The light that falls into the black hole no longer comes out. So we shouldn’t be able to see anything behind the black holeWilkins says. We can observe it because a black hole bends space, light and magnetic fields around itadds the world.
Wilkins is the first to directly observe radiation from outside a black hole. This phenomenon was predicted by the general theory of relativity, but only now has it been possible to confirm it.
When astrophysicists began discussing how a magnetic field might behave near a black hole fifty years ago, they had no idea that it might one day be used to directly observe and confirm Einstein’s theory., Professor Roger Blandford ze SLAC.
Dan Wilkins did not seek to validate the theory of relativity. He wanted to know more about the black hole’s crown. This is the region where matter falling into the black hole begins to glow and form a crown around it. These crowns are one of the brightest sources of continuous light in the universe. They glow in the X-ray range, and the analysis of their light allows you to study the black hole itself.
Leading theories about the corona say that it is formed by the flow of gas into a black hole.
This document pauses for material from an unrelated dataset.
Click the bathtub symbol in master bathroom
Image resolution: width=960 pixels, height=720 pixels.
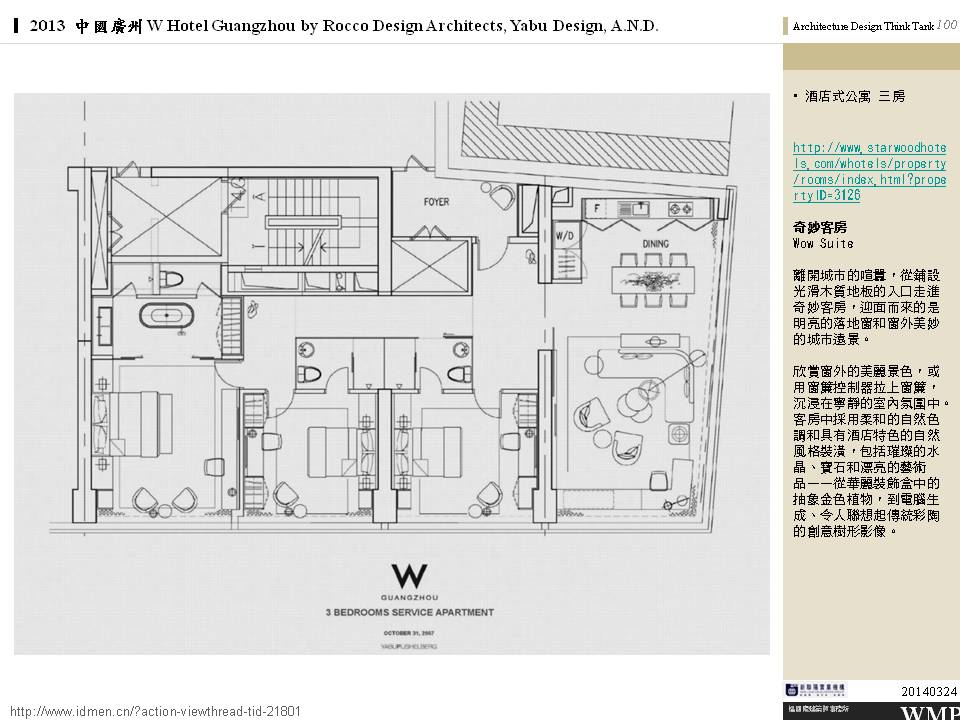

The gas heats up to millions of degrees, the electrons separate from the atoms and a vortex magnetized plasma is formed. In it, X-ray flashes studied by Wilkins. When he wanted to know where it came from and took a closer look at it, he noticed a series of small flares. Scientists showed that they came from large original flares, some of which were reflected on the back of the disk surrounding the black hole. So they are the first light ever recorded from the other side – seen from Earth – from a black hole.
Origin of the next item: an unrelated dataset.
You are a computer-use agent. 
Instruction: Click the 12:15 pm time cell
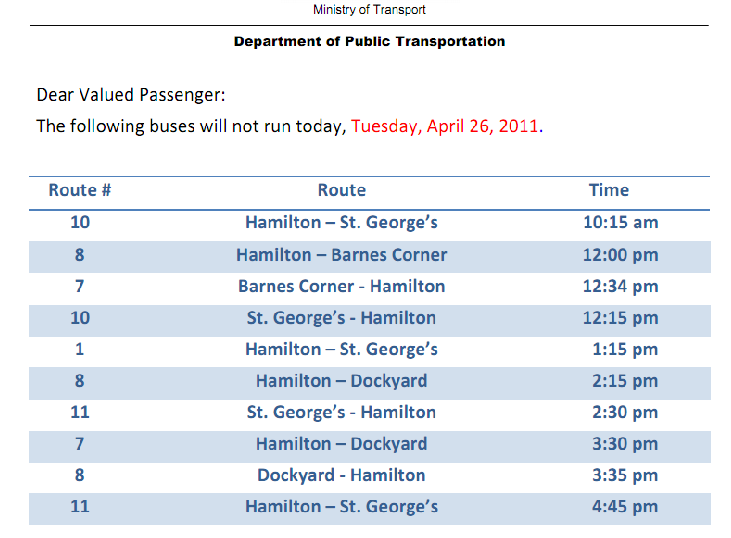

Wilkins quickly realized what he was dealing with as he had been developing theories about these reversals for several years. Their existence has been proven by the theory I’m working on, and as soon as I saw them in the telescope, I realized that what I was seeing was related to the theory..
The world is already looking forward to future discoveries. He works in the laboratory of Steve Allen of Stanford University, where he is involved in the development of the Wide Field Imaging detector, which is being developed for the future European Athens Observatory (Advanced High Energy Astrophysics Telescope). It will have a much larger mirror than any other X-ray observatory, so it will allow us to get better resolution in a shorter time. What we are beginning to notice now will become clearer to ussays the world.
“Infuriatingly humble musicaholic. Problem solver. Reader. Hardcore writer. Alcohol evangelist.”